To the right, I saw the closet door was open, but the closet looked as big as my room, if not bigger. I could see the shelves were stacked with shoes, and there was a very long rack of dresses with blouses and jackets on the other side. At the end of the closet were a dressing table and a full-size mirror. There was even a small television set in the wall. Why would someone want to watch television in a closet? I wondered.
“Everything is supposed to be organized in that closet,” Señora Rosario said, smirking, “but never is, no matter how well it’s kept. Nevertheless, you are to put everything back where it belongs as best you can. You see where the dresses belong, the blouses and shoes. Just around the door, there are five bathrobes on hangers.”
“Five?”
“Some were presents, and some were just…some presents,” she added, holding her smirk. “Don’t ever hang a bathrobe where a dress goes,” she warned.
Glancing through the bathroom door, we saw a pink silk bathrobe on the floor. There was a slipper near it and another just outside the bathroom.
“She’s not in the habit of picking up after herself,” Señora Rosario muttered, picking up the slipper outside the bathroom.
When I entered the bathroom, my mouth dropped open. Not in the habit of picking up after herself? That was an understatement. Besides the wet towels and washcloths on the floor, there was a sanitary pad beside the garbage can, at which it had been tossed perhaps. The roll of toilet paper was unraveled on the floor. There were two sinks side by side, and both were streaked with makeup and toothpaste. The mirrors were smudged, and the shower doors were streaked with shampoo residue. Everywhere I looked, something was left open. Drawers were open as well.
Señora Rosario checked her watch.
“You have less than a half hour to do this and straighten out the closet and the bedroom, so work quickly, and don’t dilly-dally. When you’re finished, come down to the kitchen,” she said. “And don’t leave any cleaning supplies behind in the room. She hates that.”
I wanted to ask how a girl this young had so much authority and could put so much fear into the servants, but I didn’t have to ask. Señora Rosario saw it in my face.
“Señorita Sophia and Señor Edward are owners of the estate and of the family’s financial holdings. It is in the will their father left, and they have let everyone know it. Stay out of her way, and you’ll be all right,” she added.
How do I stay out of my cousin’s way? I wondered. What did that mean, anyway?

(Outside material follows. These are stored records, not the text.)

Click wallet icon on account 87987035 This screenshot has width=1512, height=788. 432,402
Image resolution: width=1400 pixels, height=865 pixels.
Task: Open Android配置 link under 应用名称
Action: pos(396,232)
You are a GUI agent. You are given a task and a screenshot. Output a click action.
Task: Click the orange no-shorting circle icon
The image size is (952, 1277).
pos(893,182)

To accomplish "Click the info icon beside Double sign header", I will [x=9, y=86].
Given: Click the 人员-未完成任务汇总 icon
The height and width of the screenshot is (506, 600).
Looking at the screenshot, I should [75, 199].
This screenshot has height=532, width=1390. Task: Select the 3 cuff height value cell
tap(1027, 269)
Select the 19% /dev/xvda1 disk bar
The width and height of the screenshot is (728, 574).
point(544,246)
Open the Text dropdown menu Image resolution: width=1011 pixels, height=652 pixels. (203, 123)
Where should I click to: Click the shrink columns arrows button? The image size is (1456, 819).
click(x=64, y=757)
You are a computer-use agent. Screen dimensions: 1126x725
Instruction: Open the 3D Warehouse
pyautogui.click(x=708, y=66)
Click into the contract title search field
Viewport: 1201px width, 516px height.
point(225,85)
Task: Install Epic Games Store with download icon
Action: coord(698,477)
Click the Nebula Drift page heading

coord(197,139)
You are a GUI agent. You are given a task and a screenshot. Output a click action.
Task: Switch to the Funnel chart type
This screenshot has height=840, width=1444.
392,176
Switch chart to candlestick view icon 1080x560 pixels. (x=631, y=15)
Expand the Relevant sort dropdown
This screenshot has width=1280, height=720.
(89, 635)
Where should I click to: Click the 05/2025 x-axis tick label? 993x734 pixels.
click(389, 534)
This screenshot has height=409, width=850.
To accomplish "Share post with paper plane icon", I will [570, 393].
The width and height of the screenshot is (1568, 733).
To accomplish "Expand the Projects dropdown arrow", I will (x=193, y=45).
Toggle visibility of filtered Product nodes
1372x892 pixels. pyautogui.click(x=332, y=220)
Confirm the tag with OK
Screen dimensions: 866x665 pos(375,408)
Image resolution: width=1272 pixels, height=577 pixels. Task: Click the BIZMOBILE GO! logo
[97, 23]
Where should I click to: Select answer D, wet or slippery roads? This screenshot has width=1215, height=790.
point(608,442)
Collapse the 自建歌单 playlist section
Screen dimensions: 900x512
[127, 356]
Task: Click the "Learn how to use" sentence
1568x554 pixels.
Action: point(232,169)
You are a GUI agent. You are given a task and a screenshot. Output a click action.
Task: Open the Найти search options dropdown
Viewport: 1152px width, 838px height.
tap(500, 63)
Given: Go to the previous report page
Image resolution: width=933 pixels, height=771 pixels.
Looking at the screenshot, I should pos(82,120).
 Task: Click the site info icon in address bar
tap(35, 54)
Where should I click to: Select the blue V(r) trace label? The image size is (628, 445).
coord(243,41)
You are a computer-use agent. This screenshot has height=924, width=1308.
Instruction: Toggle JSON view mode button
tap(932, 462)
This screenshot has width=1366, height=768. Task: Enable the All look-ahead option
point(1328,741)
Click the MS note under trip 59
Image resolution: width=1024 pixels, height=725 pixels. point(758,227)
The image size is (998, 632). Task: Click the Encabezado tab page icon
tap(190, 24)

I began to clean up the bathroom. I had everything picked up and the tub and sinks washed down before I started on the shower stall. I had taken off my shoes and socks and had gone into the stall to wash down the tile. Time was never something I paid much attention to when I worked with mi abuela Anabela in our casa. I was determined to do a very good job and impress my aunt Isabela, so I lost myself in the work.
Squatting to get at the lower tiles in the shower, I had my back to the stall door and did not hear anyone enter the bathroom. Suddenly, a downpour of ice-cold water crashed down on my head and shocked me so much that I lost my footing and fell back onto the shower floor. The water rained down over me, soaking my clothes, my apron. I heard laughter and turned to see my cousin Sophia standing in the doorway.
As quickly as I could, I regained my balance and turned off the shower faucet. Dripping wet, I looked at her. Her smile evaporated, and her face filled with rage.
“How dare you go into my shower with your filthy, diseased feet?” she screamed. I understood filthy and feet and figured out the rest.
In Spanish, I said, “It was the best way to clean it.”
“I don’t speak Spanish, you idiot. Mrs. Rosario!” she cried. “Mrs. Rosario!”
Her screams echoed in the shower stall. I actually felt myself trembling. Mrs. Rosario came running to the bedroom.
“Look at where she is!” Sophia told Mrs. Rosario, and pointed at me.